Purpose
The purpose of this paper is to consider the impact of effectuation when used by small suppliers within key account management (KAM) relationships.
Design/methodology/approach
An exploratory longitudinal case study approach was used to examine a single small supplier operating in the snack foods sector of the UK foods industry, as it entered into a new KAM relationship with a major retailer and undertook four new product development projects.
Findings
Findings suggest effectuation may positively moderate the ability of a small supplier to enter into a KAM relationship by enabling it to obtain resources and limit risk. However, once within the relationship, the use of effectuation may negatively impact success by increasing the potential for failure to co-create new product development, leading to sub-optimal products, impacting buyer confidence and trust. Furthermore, a failed KAM relationship may impact other customers through attempts to recover revenues by selling these products, which may promote short-term success but, in the long-term, lead to cascading sales failure.

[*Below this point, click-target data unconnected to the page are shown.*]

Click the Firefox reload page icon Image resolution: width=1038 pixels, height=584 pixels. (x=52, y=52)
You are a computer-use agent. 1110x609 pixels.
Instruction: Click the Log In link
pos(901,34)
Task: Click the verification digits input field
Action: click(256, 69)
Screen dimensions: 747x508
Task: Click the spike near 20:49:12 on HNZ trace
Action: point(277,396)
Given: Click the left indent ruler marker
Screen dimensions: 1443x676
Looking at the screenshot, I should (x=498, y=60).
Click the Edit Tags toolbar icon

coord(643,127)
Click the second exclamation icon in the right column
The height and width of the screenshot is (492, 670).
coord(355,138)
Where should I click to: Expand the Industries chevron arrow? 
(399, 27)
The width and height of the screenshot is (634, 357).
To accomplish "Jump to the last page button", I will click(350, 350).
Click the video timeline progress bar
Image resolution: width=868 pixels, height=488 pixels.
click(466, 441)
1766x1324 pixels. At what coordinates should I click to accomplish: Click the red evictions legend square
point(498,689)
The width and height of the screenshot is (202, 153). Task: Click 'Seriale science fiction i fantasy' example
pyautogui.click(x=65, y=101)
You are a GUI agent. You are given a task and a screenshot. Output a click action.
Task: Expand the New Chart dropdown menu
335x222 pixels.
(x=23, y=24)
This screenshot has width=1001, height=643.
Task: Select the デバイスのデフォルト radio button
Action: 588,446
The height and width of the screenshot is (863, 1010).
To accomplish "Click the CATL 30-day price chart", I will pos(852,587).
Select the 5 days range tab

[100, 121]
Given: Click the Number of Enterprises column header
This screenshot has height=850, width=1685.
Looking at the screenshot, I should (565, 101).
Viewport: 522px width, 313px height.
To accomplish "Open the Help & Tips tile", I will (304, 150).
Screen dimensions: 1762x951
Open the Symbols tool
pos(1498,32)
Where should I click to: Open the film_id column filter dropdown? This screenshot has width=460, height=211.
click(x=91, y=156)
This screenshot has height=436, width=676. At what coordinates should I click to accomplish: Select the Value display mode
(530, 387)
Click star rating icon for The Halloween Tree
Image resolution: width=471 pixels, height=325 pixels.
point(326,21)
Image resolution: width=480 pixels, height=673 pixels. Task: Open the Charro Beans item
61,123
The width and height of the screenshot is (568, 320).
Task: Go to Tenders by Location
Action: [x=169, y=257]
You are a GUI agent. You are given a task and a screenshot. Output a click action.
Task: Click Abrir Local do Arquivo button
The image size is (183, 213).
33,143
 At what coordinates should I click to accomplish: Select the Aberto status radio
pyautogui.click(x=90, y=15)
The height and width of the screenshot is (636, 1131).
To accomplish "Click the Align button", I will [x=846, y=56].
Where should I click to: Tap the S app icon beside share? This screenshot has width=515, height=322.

Research limitations/implications
It cannot be claimed that the findings of just one case study represent all small suppliers or KAM relationships. Furthermore, the case presented specifically concerns buyer-supplier relationships within the food sector.
Practical implications
This study appears to suggest caution be exercised when applying effectuation to enter into a KAM relationship, as reliance on effectual means to garner required resources may lead to the production of sub-optimal products, which are rejected by the customer. Additionally, a large customer considering entering into a KAM relationship with a small supplier should take care to ensure their chosen partner has all resources needed to successfully deliver as required or be prepared to provide sufficient support to avoid the production of sub-optimal products.
Originality/value
Findings suggest the use of effectuation within a KAM relationship has the potential to develop a dark side within business-to-business buyer-supplier relationships through unintentional breaches of trust by the selling party.